| alexandraa |
Pull up a chair and get a drink its a bit of a ramble and a rant. It surprised me today to read of someone mentioning limits. I have long forgotten about limits. I have none. I thought limits???? What????? People have limits??? It's so long since I've thought of having a free choice that I was quite stunned to think of saying, "No M, I dont do that - bugger off" (or words to that effect). Let me just qualify free choice - i choose freely to submit to M, joyfully and happily to submit to him in any and every way. End of story.
It kind of horrified me to think a sub in an established relationship would have limits she imposes on her Dominant. My mind just doesn't function that way any more. Mind you I bet lots of you are equally horrified I have none and I would do anything for this man. FFS he could ask me to do anything - am i mad????? No i simply trust him absolutely and that trust is firmly founded on my knowledge of him, my respect and love for him.
Believe you me I give respect very grudgingly and for me to say I trust and respect a man - that's a fuck of a lot for me to say.
There is no need for me to have limits and in fact I feel it would betray the trust we have within our relationship. How could I say I trust this man utterly with my life and well being and at the same time have a list of things I wont do for him or with him. That makes no sense to me. M of course has no go areas and I am aware and relieved at most of them (others I think dammit I fancy a bit of that) and yet I know, no matter what, should he change his mind or want to experiment I would go there.
I think what you can't underestimate here is the depth of control and trust that builds up over time within a deeply mental Ds relationship. I obey without question BUT absolutely know without a tremor of a doubt he will take care of me, my emotional and physical wellbeing, my mental health.
I have belonged to M now for a fair amount of time and it wouldn't occur to me to hold back from something he wanted. Its funny how that has crept up on me. I can remember about 18mths ago M said something to me that I balked at and declared no way. Yet within the hour I knew I was wrong and was begging forgiveness. I hadn't trusted him. We live and learn. That was early days for us and I can just about forgive myself for that slip.

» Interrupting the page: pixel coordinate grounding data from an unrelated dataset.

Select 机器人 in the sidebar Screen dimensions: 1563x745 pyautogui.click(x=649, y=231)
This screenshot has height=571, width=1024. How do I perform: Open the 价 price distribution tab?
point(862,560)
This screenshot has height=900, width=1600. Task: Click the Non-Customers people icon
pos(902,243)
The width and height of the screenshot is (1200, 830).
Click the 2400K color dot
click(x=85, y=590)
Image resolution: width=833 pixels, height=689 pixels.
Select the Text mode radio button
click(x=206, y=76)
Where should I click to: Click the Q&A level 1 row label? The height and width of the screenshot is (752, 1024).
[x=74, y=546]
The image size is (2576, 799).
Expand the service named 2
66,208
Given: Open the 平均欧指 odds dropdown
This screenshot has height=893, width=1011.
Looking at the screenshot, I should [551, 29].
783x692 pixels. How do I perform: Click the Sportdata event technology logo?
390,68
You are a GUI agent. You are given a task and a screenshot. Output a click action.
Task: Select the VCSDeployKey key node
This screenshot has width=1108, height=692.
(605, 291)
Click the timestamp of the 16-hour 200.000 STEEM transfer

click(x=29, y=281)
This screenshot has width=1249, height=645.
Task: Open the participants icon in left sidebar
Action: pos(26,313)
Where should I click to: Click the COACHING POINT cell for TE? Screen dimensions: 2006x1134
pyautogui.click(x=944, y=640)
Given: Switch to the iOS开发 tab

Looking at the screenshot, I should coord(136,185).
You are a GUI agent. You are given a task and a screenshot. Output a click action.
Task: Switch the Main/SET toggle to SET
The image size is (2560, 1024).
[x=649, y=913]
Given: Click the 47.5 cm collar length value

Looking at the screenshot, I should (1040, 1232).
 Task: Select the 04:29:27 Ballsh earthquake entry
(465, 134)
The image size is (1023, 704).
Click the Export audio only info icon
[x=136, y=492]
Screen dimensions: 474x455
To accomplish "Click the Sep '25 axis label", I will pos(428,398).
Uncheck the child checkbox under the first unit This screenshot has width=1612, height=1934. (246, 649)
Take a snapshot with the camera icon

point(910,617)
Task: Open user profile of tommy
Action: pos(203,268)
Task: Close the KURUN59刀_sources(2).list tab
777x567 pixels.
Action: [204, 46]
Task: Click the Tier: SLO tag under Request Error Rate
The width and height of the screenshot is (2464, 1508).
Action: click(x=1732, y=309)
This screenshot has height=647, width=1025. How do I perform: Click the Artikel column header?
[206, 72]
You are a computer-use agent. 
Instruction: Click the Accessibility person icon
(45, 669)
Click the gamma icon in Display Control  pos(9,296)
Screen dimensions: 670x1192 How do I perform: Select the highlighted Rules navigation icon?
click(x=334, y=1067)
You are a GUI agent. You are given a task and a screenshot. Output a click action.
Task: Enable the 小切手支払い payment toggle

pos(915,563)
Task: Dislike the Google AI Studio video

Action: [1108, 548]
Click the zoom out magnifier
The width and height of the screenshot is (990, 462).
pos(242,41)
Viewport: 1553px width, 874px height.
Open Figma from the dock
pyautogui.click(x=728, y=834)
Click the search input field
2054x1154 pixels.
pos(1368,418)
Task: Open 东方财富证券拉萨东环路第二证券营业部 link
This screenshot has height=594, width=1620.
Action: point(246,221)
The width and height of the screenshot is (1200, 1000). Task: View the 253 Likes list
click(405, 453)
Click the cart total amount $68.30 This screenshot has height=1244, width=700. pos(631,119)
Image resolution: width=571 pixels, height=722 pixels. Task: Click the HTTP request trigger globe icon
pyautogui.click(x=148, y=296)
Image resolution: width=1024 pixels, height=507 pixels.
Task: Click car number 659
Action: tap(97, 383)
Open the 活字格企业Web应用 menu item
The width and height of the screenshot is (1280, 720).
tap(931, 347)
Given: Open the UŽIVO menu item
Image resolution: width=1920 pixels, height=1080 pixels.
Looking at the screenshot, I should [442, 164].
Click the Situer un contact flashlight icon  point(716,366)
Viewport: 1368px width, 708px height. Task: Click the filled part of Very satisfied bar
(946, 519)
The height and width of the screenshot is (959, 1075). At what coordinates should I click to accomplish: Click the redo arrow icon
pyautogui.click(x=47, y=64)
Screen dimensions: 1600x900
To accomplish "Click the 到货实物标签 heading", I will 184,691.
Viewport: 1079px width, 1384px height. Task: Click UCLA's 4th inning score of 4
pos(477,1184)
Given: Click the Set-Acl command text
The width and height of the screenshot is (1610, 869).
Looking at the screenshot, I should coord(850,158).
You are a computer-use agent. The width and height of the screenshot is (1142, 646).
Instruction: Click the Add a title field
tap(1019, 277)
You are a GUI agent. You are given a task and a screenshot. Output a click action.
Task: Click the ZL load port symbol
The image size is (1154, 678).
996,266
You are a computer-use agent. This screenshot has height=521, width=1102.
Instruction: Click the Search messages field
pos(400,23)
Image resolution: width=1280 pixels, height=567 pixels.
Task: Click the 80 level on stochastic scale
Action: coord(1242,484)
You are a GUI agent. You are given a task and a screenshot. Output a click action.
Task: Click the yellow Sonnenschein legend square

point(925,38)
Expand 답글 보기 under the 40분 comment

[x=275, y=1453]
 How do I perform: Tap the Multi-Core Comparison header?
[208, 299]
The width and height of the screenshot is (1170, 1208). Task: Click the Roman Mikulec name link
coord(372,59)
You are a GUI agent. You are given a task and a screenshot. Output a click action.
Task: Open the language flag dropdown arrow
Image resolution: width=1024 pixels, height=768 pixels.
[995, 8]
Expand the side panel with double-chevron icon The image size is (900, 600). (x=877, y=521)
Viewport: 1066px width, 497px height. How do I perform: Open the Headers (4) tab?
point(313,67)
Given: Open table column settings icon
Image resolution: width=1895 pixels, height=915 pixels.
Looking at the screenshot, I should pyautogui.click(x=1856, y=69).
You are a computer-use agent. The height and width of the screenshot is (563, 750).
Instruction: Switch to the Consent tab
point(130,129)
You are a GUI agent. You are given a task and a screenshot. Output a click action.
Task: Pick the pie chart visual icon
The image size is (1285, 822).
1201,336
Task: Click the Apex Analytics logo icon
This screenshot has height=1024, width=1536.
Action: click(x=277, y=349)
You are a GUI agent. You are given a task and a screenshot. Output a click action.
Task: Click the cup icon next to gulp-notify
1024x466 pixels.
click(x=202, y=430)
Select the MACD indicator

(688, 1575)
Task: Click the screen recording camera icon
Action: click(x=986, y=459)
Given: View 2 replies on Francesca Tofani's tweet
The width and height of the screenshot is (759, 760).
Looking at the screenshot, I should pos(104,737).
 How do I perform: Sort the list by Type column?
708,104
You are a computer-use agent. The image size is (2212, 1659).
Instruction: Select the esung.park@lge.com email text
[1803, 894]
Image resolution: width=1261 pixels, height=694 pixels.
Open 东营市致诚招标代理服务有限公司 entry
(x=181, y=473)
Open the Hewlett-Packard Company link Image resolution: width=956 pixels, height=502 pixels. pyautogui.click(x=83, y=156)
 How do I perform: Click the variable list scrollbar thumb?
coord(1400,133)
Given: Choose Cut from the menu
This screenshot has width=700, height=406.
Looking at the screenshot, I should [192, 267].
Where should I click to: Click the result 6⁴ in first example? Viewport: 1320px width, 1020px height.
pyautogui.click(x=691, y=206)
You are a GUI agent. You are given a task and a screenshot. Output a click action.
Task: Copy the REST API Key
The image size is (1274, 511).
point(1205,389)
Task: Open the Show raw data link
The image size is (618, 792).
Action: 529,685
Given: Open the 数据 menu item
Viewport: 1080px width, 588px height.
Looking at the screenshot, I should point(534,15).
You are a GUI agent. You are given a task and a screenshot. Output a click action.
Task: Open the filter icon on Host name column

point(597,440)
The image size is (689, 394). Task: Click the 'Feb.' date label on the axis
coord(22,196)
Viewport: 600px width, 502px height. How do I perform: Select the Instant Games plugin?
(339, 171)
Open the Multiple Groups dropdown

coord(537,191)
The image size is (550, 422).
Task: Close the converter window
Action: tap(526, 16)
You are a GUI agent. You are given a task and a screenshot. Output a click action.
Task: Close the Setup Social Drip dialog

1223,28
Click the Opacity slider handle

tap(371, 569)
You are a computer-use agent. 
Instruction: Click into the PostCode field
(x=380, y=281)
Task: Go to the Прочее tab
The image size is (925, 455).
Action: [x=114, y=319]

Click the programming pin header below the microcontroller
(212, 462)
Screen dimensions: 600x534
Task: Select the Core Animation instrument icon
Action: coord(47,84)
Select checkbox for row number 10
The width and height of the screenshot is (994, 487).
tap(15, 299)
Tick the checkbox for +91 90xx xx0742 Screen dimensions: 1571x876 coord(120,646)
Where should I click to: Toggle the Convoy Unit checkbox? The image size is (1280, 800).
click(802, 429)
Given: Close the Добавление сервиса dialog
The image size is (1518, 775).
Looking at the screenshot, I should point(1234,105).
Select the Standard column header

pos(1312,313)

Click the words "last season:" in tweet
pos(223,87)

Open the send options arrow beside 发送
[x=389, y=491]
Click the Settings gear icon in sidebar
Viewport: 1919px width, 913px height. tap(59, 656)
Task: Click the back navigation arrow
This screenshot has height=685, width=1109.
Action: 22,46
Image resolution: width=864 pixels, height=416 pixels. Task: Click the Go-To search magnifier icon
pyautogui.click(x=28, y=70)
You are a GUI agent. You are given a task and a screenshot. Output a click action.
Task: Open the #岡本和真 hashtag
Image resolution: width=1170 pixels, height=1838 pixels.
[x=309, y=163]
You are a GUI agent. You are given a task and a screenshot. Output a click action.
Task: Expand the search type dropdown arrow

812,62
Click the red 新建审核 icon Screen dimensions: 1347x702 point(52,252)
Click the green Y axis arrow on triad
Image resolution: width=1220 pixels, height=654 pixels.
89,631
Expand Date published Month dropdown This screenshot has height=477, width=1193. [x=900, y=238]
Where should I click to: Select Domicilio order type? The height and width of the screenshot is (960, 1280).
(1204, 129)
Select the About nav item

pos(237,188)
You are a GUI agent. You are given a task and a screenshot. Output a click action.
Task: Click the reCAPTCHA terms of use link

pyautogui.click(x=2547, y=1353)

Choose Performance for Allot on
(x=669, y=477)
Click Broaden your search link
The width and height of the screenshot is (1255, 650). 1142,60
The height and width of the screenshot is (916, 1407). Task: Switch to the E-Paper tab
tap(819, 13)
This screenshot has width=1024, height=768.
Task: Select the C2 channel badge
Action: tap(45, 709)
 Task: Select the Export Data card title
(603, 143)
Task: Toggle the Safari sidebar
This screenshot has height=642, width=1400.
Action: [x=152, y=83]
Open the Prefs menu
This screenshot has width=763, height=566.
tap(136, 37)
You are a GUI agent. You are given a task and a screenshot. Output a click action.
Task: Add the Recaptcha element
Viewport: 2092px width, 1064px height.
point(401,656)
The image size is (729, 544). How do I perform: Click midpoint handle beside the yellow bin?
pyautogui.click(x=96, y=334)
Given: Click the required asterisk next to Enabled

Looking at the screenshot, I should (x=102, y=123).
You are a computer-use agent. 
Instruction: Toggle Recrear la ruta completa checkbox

What some would see as abuse of control is delight and enjoyment to another. It's the same old same old. Pain to one is pleasure to another. I'm sure there are things that M & I have as part of our relationship that others see as abusive and others still will see as leniancy. The name of the game is not to judge others but to learn from others and make our own choices. We each have different things we expect from relationships, different forms of control that we enjoy, submit to grudgingly or even have as hard limits.
I submit to M. What more is there to say? No ifs and buts, no clauses and contracts. I am his.
Of course M has the terrible weight of a Dominant's
responsibility...... See blog below for my views on
that one
Season this please with the fact that we have an established long term relationship. Dont be a silly sub and march up to the first dominant you meet and declare undying trust. Dont be a daft dom and expect a new sub to keel over at your feet and obey your every desire. Relationships take time to build and Ds relationships are no different to any other, its still about equality, love, communication and trust no matter the label you put on it. If M released me (and I survived the drop from the top of the oxo tower) and I met a new Dominant, I would wait for the trust to build before I threw limits out with my knickers. I dont give my submission easily nor lightly but when I do I give it completely, to M and M alone.